[RFC] IO scheduler based IO controller V8

Vivek Goyal <vgoyal@xxxxxxxxxx> · Sun, 16 Aug 2009 15:30:22 -0400

Hi All,

Here is the V8 of the IO controller patches generated on top of 2.6.31-rc6.

Previous versions of the patches was posted here.

(V1) http://lkml.org/lkml/2009/3/11/486
(V2) http://lkml.org/lkml/2009/5/5/275
(V3) http://lkml.org/lkml/2009/5/26/472
(V4) http://lkml.org/lkml/2009/6/8/580
(V5) http://lkml.org/lkml/2009/6/19/279
(V6) http://lkml.org/lkml/2009/7/2/369
(V7) http://lkml.org/lkml/2009/7/24/253

Changes from V7
===============
- Replaced BFQ with CFS+CFQ like hierarchical scheduler.

  Moving to time domain as service parameter had broken BFQ's assumptions
  about how long a queue runs (queue can run more than budget) and that in
  turn has potential to break the O(1) gurantees of BFQ.

  In addition, BFQ was relatively complex and not sure if benefits were
  proportionate in time domain setup. Hence for the time being trying to
  replace BFQ with a simpler scheduler and see how well does it perform.

  This scheduler borrows the ideas from CFS and CFQ. Time slices to queues are
  allocated based on their priority (like CFQ). These disk times are converted
  to virtual disk time and we keep track of each queue's vdisktime and each
  service tree's min_vdisktime to determine who has consumed how much disk
  time and who should run next (like CFS).

- Fixed few issues reported by Jerome Marchand.

  Apart from this there are miscellaneous cleaups like getting rid of not so
  necessary comments, function renames, debug code re-organization etc.

Limitations
===========

- This IO controller provides the bandwidth control at the IO scheduler
  level (leaf node in stacked hiearchy of logical devices). So there can
  be cases (depending on configuration) where application does not see
  proportional BW division at higher logical level device.

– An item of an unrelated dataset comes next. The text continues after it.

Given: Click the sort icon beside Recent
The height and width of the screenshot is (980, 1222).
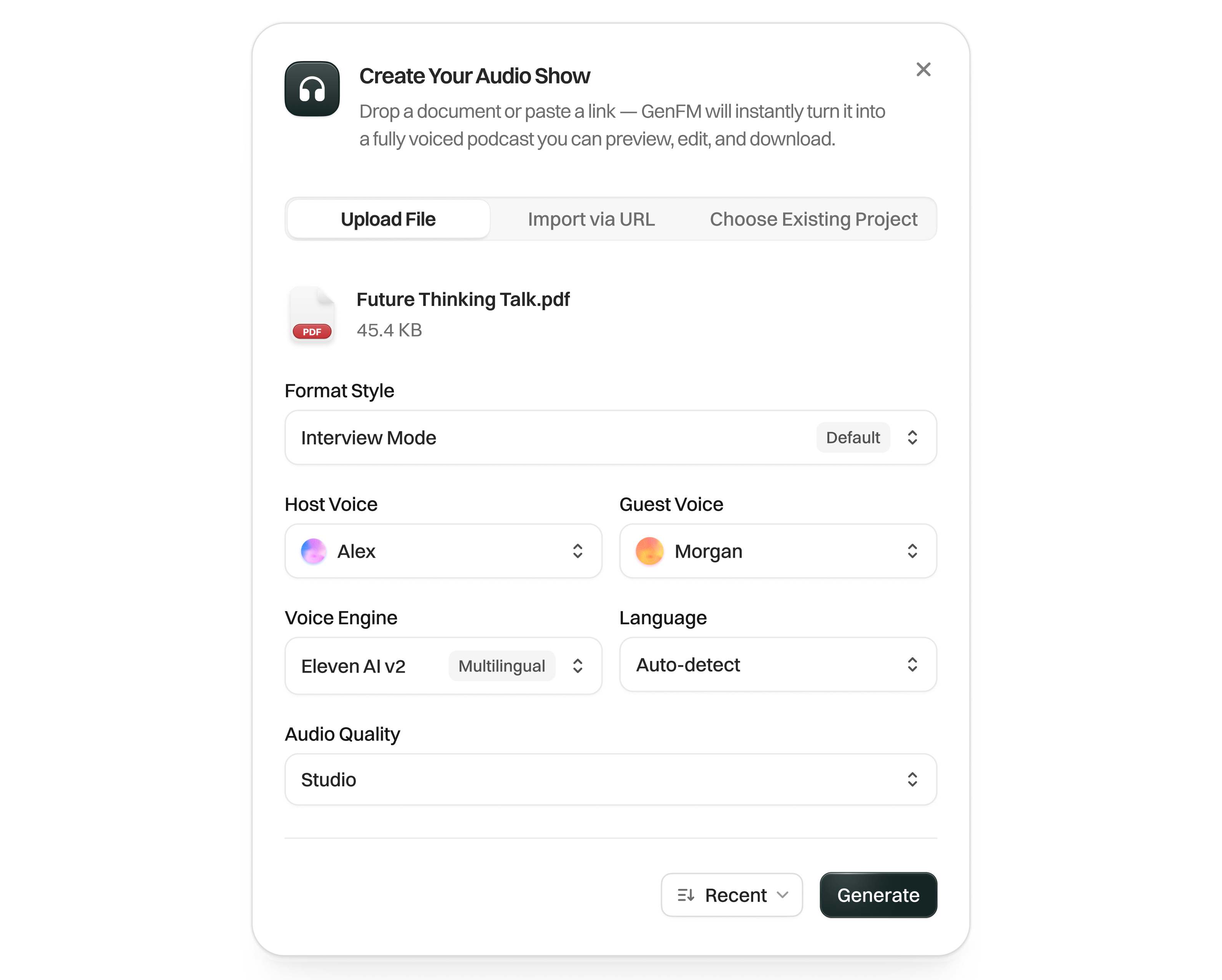Looking at the screenshot, I should pos(686,895).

  LWN has written an article about the issue here.

	http://lwn.net/Articles/332839/

How to solve the issue of fairness at higher level logical devices
==================================================================
(Do we really need it? That's not where the contention for resources is.)

Couple of suggestions have come forward.

- Implement IO control at IO scheduler layer and then with the help of
  some daemon, adjust the weight on underlying devices dynamiclly, depending
  on what kind of BW gurantees are to be achieved at higher level logical
  block devices.

- Also implement a higher level IO controller along with IO scheduler
  based controller and let user choose one depending on his needs.

  A higher level controller does not know about the assumptions/policies
  of unerldying IO scheduler, hence it has the potential to break down
  the IO scheduler's policy with-in cgroup. A lower level controller
  can work with IO scheduler much more closely and efficiently.

Other active IO controller developments
=======================================

IO throttling
-------------

  This is a max bandwidth controller and not the proportional one. Secondly
  it is a second level controller which can break the IO scheduler's
  policy/assumtions with-in cgroup. 

dm-ioband
---------

 This is a proportional bandwidth controller implemented as device mapper
 driver. It is also a second level controller which can break the
 IO scheduler's policy/assumptions with-in cgroup.

TODO
====
- code cleanups, testing, bug fixing, optimizations, benchmarking etc...

Testing
=======

I have been able to do some testing as follows. All my testing is with ext3
file system with a SATA drive which supports queue depth of 31.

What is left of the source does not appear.